### EXERCISES TO COMPLETE
**1)** Please repeat the grand jury passage word for word, beginning at the words "Despite the well-settled, statutorily" and stopping after the words "without judicial leave.".
**2)** Name every court case cited in the grand jury passage.
[begin SUPPLIED PASSAGE]
In arguing that People v Foster (supra) and People v Medina (supra) should be followed, the majority observes that the doctrine of stare decisis should not be departed from except under *58compelling circumstances (Cenven, Inc. v Bethlehem Steel Corp., 41 NY2d 842, 843 [1977]). It is important to remember, however, that stare decisis is “ 'not a mechanical formula of adherence to the latest decision, however recent and questionable, when such adherence involves collision with a prior doctrine more embracing in its scope, intrinsically sounder, and verified by experience’ ” (People v Hobson, 39 NY2d 479, 487 [1976], quoting Helvering v Hallock, 309 US 106, 119 [1940] [Frankfurter, J.]). People v Foster (279 AD2d 317 [2001]) announced a radical and unwarranted departure from firmly established precedent inimical to the doctrine of stare decisis and has been followed in one instance only (see People v Medina, supra). I believe that those cases were wrongly decided, and that the ends of justice require they not be followed, and that this Court “should depart from them rather than adhere slavishly to error” (People v Damiano, 87 NY2d 477, 504 [1996] [internal quotation marks and citation omitted]), and that we should reaffirm and announce a return to established procedure, which is “more embracing in its scope, intrinsically sounder, and verified by experience.” (39 NY2d at 487.) As Chief Judge Breitel warned in People v Hobson (supra at 488), “there is potential for jurisprudential scandal in a court which decides one way one day and another way the next; but it is just as scandalous to treat every errant footprint barely hardened overnight as an inescapable mold for future travel.”

Despite the well-settled, statutorily supported principle that the failure to indict constitutes a dismissal, the Bronx County District Attorney maintains that dismissal follows a failure to indict only if the grand jury votes to dismiss the charge. As Supreme Court found on defendant’s motion to dismiss the indictment in this case, Bronx County prosecutors “regularly instruct the grand juries that any action requires a vote of twelve jurors.” Pursuant to this scheme, when fewer than 12 grand jurors vote either to indict or to dismiss, the grand jury is deemed to have taken no action at all, thereby permitting the prosecutor to present additional evidence in what is really a dismissed case or to resubmit the case for another vote, without judicial leave.

At issue here is CPL 190.25 (1), which provides, in pertinent part: “The finding of an indictment, a direction to file a prosecutor’s information, a decision to submit a grand jury report and every other affirmative official action or decision requires the concurrence of at least twelve members thereof’ (emphasis added).

*59The majority accepts the District Attorney’s contention that the dismissal of a charge is one such “other affirmative official action or decision.” Indeed, People v Foster (supra) announced that, just as a defendant cannot be indicted unless at least 12 grand jurors vote to indict, a charge cannot be dismissed unless at least 12 grand jurors vote to dismiss it. For the following reasons, this is not, nor should it be, the law.
[end SUPPLIED PASSAGE]
[begin EXTRACTED ENTRIES]
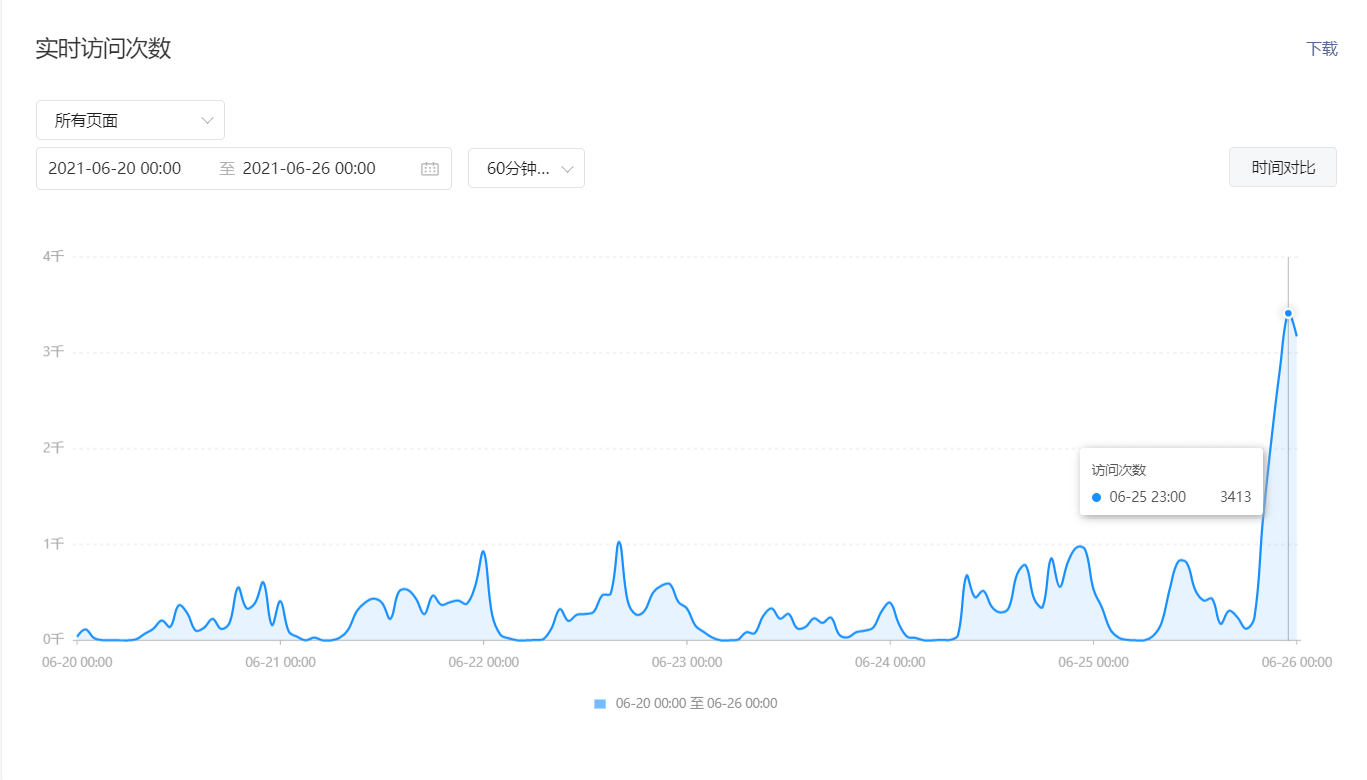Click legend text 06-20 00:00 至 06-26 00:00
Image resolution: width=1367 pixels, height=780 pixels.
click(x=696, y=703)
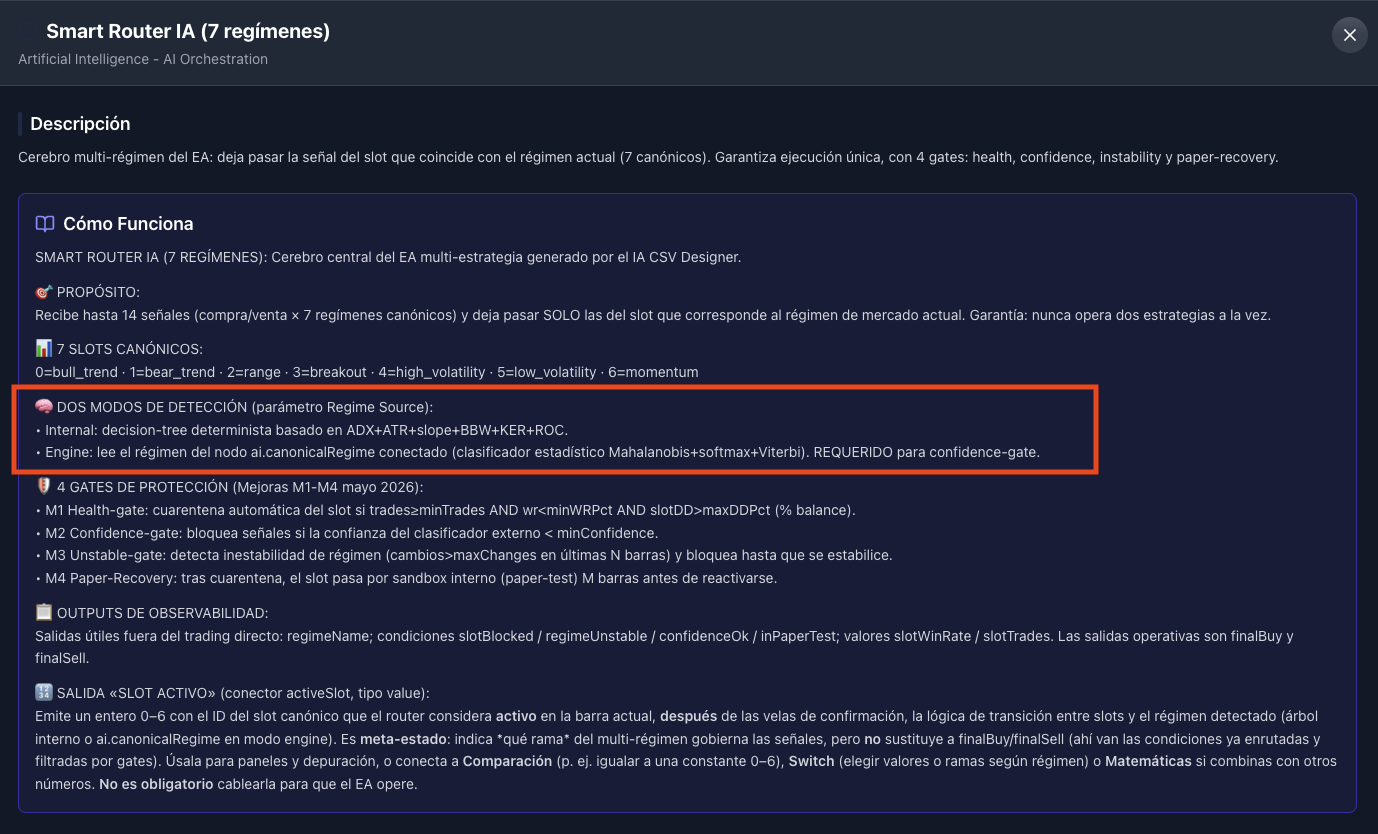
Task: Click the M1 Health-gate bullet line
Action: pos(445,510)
[end EXTRACTED ENTRIES]
### EXPECTED ANSWERS
**1)**
Despite the well-settled, statutorily supported principle that the failure to indict constitutes a dismissal, the Bronx County District Attorney maintains that dismissal follows a failure to indict only if the grand jury votes to dismiss the charge. As Supreme Court found on defendant’s motion to dismiss the indictment in this case, Bronx County prosecutors “regularly instruct the grand juries that any action requires a vote of twelve jurors.” Pursuant to this scheme, when fewer than 12 grand jurors vote either to indict or to dismiss, the grand jury is deemed to have taken no action at all, thereby permitting the prosecutor to present additional evidence in what is really a dismissed case or to resubmit the case for another vote, without judicial leave.

**2)**
People v Foster
People v Medina
Cenven, Inc. v Bethlehem Steel Corp.
People v Hobson
Helvering v Hallock
People v Damiano